Прокурор Калинин представил себе картины, развешанные в зале Уткиной дачи, и подумал: «Хоть уволенный поп, а без церкви не может». Представил он, как горит Уткина дача: картины сворачиваются от огня в трубку, как береста, и, как береста, громко трещат и брызгают искрами.
— За что братья художнику наклепали?
— Темное дело.
— Будет в суд подавать?
— Не хочет. Тут, видишь, какое дело — Гоша Афганец. Прибежал и так отметелил братьев, что они до деревни на карачках ползли. Говорил я — нельзя было разрешать эту Уткину дачу. Художники — как зараза. Ходит мужчина, ничего не делает, рисует в свое удовольствие в блокнотике, а дети видят и учатся ничего не делать. Особенно если художник на «жигуле».
— Слушай, Крапивин, какой бы ты герб государству нашему предложил?
— Палку, — сказал майор Крапивин. (Милиционер-то был в чине.) — Двуглавую палку. А вокруг нее розы. — Были у майора четыре мальчика и одна девочка. Все дети хорошие — на них надежда. — Если не палку, — сказал он с хрипотцой от отцовской гордости, — то закон. А вокруг все равно палки, пусть даже розовые. Или плетки.

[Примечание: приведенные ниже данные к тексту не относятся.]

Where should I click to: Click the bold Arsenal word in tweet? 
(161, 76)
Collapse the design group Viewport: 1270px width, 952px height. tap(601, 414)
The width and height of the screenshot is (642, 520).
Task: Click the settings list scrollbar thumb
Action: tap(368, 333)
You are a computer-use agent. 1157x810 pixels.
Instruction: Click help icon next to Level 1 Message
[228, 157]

— Дерьмо! — вдруг закричал за окном Гоша Афганец. — Все вы в вашей прокуратуре дерьмо. И закон ваш дерьмо!
Василий Егоров, согнувшись и отхаркиваясь, спускался по навощенной лестнице с третьего этажа, где лежал. Ему хотелось поглядеть в небо. В жизни он часто дрался и почти всегда думал после драки: «Нарвусь. Врежут мне. Врежут». И ждал этого. А состарившись, шестьдесят восемь, — ждать перестал. Тут ему и врезали. Два шута. Или два палача? И драку они спровоцировали, и избили его, смеясь, только из наслаждения бить. В мясо, в зубы, в глаз.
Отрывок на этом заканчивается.